Acts 2019, ch. 340, § 2.

Effective Dates. Acts 2019, ch. 340, § 20. May 10, 2019.

31-7-113. When disclaimer barred or limited.

  1. A disclaimer is barred by a written waiver of the right to disclaim.
  2. A disclaimer of an interest in property is barred if any of the following events occur before the disclaimer becomes effective:
    1. The disclaimant accepts the interest sought to be disclaimed;
    2. The disclaimant voluntarily assigns, conveys, encumbers, pledges, or transfers the interest sought to be disclaimed or contracts to do so; or
    3. A judicial sale of the interest sought to be disclaimed occurs.
  3. A disclaimer, in whole or part, of the future exercise of a power held in a fiduciary capacity is not barred by its previous exercise.
  4. Unless the power is exercisable in favor of the disclaimant, a disclaimer, in whole or part, of the future exercise of a power not held in a fiduciary capacity is not barred by its previous exercise.
  5. A disclaimer is barred or limited if so provided by law other than this chapter.
  6. A disclaimer of a power over property which is barred by this section is ineffective. A disclaimer of an interest in property which is barred by this section takes effect as a transfer of the interest disclaimed to the persons who would have taken the interest under this chapter had the disclaimer not been barred.

Acts 2019, ch. 340, § 2.

Effective Dates. Acts 2019, ch. 340, § 20. May 10, 2019.

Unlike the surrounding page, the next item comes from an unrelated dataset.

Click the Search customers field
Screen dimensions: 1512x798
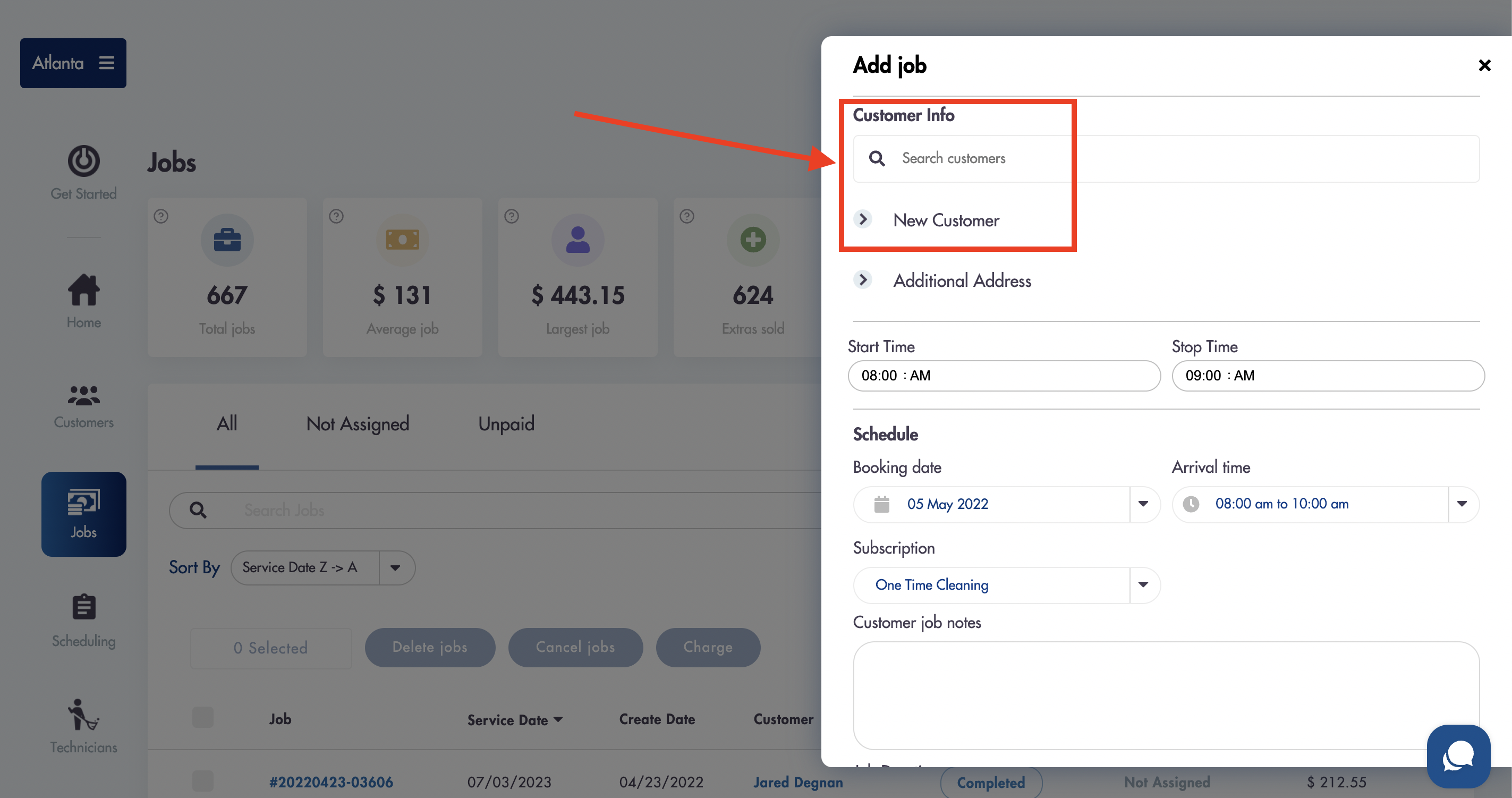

31-7-114. Tax qualified customer.

  1. Notwithstanding this chapter, if as a result of a disclaimer or transfer the disclaimed or transferred interest is treated pursuant to title 26 of the United States code, as now or hereafter amended, or any successor statute thereto, and the regulations promulgated thereunder, as never having been transferred to the disclaimant, then the disclaimer or transfer is effective as a disclaimer under this chapter.
  2. Tax qualified disclaimers must comply with the rules set forth in 26 U.S.C. § 2518, as now or hereafter amended, or any successor statute thereto, and the regulations promulgated thereunder, including the nine-month time limitation set forth under 26 U.S.C. § 2518(b)(2).

Acts 2019, ch. 340, § 2.

Effective Dates. Acts 2019, ch. 340, § 20. May 10, 2019.

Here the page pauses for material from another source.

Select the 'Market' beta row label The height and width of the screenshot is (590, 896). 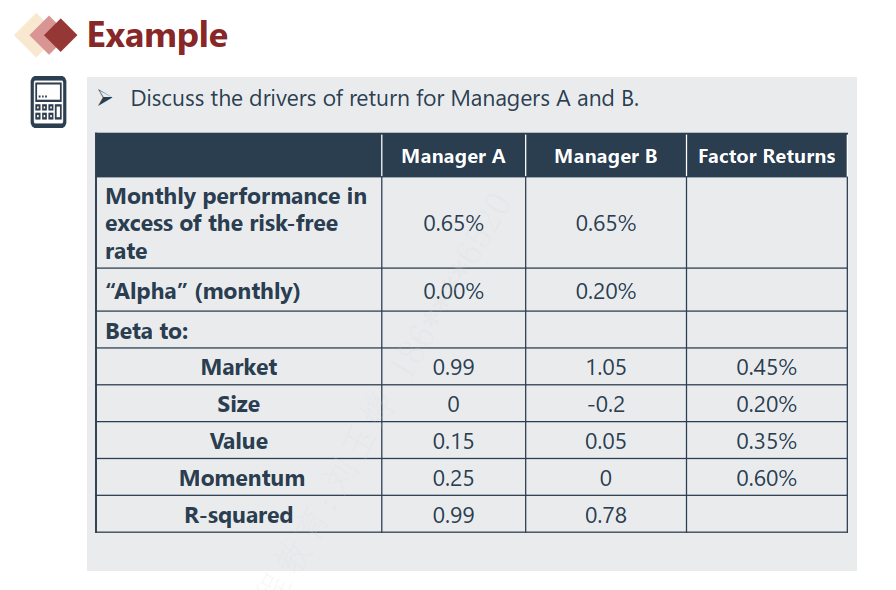(x=239, y=367)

31-7-115. Recording of disclaimer.

If an instrument transferring an interest in or power over property subject to a disclaimer is required or permitted by law to be filed, recorded, or registered, the disclaimer may be so filed, recorded, or registered. Except as otherwise provided in § 31-7-112(g)(2), failure to file, record, or register the disclaimer does not affect its validity as between the disclaimant and persons to whom the property interest or power passes by reason of the disclaimer.

Acts 2019, ch. 340, § 2.

Effective Dates. Acts 2019, ch. 340, § 20. May 10, 2019.

31-7-116. Application to existing relationships.

Except as otherwise provided in § 31-7-113, an interest in or power over property existing on May 10, 2019 as to which the time for delivering or filing a disclaimer under law superseded by this chapter has not expired may be disclaimed after May 10, 2019.

Acts 2019, ch. 340, § 2.

Effective Dates. Acts 2019, ch. 340, § 20. May 10, 2019.

31-7-117. Severability clause.

If any provision of this chapter or its application to any person or circumstance is held invalid, the invalidity does not affect other provisions or applications of this chapter which can be given effect without the invalid provision or application, and to that end the provisions of this chapter are declared to be severable.

Acts 2019, ch. 340, § 2.

Effective Dates. Acts 2019, ch. 340, § 20. May 10, 2019.